----- Provided records

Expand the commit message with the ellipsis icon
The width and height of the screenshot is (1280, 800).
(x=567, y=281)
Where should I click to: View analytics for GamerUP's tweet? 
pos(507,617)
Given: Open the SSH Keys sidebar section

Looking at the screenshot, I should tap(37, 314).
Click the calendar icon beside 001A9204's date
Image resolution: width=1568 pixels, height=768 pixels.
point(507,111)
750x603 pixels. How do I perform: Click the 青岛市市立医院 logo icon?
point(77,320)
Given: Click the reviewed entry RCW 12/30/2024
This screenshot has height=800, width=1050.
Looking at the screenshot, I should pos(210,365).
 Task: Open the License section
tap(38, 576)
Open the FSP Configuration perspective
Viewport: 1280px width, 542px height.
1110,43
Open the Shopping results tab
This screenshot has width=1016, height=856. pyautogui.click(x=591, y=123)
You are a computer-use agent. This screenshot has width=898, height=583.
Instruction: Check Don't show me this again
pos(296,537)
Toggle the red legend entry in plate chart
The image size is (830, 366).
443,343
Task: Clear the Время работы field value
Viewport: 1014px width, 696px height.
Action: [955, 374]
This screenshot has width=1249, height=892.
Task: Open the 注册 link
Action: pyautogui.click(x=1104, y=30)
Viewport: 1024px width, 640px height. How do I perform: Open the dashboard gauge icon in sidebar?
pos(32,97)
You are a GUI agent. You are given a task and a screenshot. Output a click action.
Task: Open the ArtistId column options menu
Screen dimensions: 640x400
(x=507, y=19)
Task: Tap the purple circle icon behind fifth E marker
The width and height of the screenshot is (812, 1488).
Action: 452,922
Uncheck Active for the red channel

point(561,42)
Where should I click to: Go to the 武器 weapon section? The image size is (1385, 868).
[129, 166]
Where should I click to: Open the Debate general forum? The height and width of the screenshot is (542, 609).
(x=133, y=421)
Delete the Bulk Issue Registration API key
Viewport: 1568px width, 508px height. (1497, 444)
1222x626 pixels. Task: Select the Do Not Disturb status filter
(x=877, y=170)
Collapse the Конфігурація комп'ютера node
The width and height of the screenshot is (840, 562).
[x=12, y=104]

----------

#### Prompt:
Copy word for word the stretch of entries above from the line that has "Open the Shopping results tab" through the line that has "You are a computer-use", both ends included, and nothing outside it.

#### Exercise solution:
Open the Shopping results tab
This screenshot has width=1016, height=856. pyautogui.click(x=591, y=123)
You are a computer-use agent. This screenshot has width=898, height=583.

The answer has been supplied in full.